Entre 2023 et 2026, 100 millions d'euros sont prévus pour poursuivre la modernisation de la ligne (travaux dans les gares, achat de 8 nouveaux trains hybrides…) "Il y a beaucoup de monde dans la zone périurbaine. Si on veut améliorer la desserte, il faudrait doubler la voie sur la partie entre Nice et Saint-Isidore", estime Germain Nallino.
La réouverture de la ligne Cannes-Grasse en 2005
La modernisation se poursuit sur la ligne Cannes-Grasse Photo Patrice Lapoirie.
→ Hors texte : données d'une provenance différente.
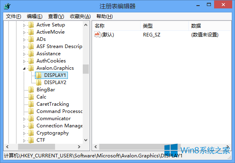The width and height of the screenshot is (235, 163).
Task: Click the Cryptography folder icon
Action: [x=31, y=133]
Où est cette ligne? Sur une voie unique de 16,6 km, la ligne relie la gare de Cannes-la-Bocca située sur la ligne de Marseille-Saint-Charles à Vintimille à la sous-préfecture de Grasse. Alors qu'elle ne servait plus qu'au transport de marchandises, elle ferme au tournant des années 2000.
Quels modes d'action? "L'impulsion pour la réouverture de la ligne a été donnée par le maire de Mouans-Sartoux, André Aschieri. Il s'est battu pour le train, et contre le projet d'une autoroute A8 bis."
Dans ce combat, le député-maire de l'époque peut compter sur les Amis du Rail azuréen.
On en a passé des samedis là-haut à Grasse, sur le marché, à faire tourner des pétitions."
Pendant au moins 2 à 3 ans, avec ses comparses, il ne lâche rien. Une bataille politique et citoyenne gagnante : en 2005, 66 ans après sa fermeture au transport de passagers, la ligne rouvre.
Et aujourd'hui? "Des travaux permettant le passage en souterrain vers Grasse, à hauteur de Cannes la Bocca vont améliorer la desserte à l'horizon 2028-2030, se félicite-t-il. Mais je ne sais pas si je serai encore là pour le voir."
Où est cette ligne?
Elle relie Nice à Breil sur Roya où arrive la ligne Vintimille-Cunéo.
Après le passage de la tempête Alex les 2 et 3 octobre 2020, le train est devenu l’un des seuls moyens d’acheminer de quoi manger dans les villages de la Haute-Roya.
C’est lui, encore, qui permet d’acheminer du matériel de reconstruction et le foin pour les agriculteurs.
Quels combats?
Réouverture de la ligne après la tempête Alex.Photo Christophe Cirone.
Depuis plus de 30 ans, les Amis du rail veillent sur cette "ligne de vie" qui relie Nice à Cunéo. Trois décennies ponctuées de pétitions, courriers aux décideurs, manifestations. Comme en 2013.
On avait manifesté avec les Italiens, nous étions plus de 1500 à Breil.
Cette forte mobilisation a joué et nous a permis de débloquer des fonds pour des travaux d'entretien."
La détermination de l'association permet également d'autres avancées dans la vallée du Paillon, desservie par la ligne, comme la modernisation qui permet un meilleur cadencement entre Nice et Cantaron. "On a aussi obtenu la halte à Pont-Michel." Cet arrêt qui permet de se connecter à la ligne 1 du tram est inauguré en 2014.
Mais sur cette ligne, comme sur les autres, Germain Nallino le sait. Tant que la fréquence et la fiabilité ne sont pas au rendez-vous, il faut continuer à croiser le fer. S'il s'apprête aujourd'hui à passer le relais à la tête de l'association, il entend bien rester mobilisé jusqu'au bout. Avec le soutien des quelque 150 adhérents et des citoyens.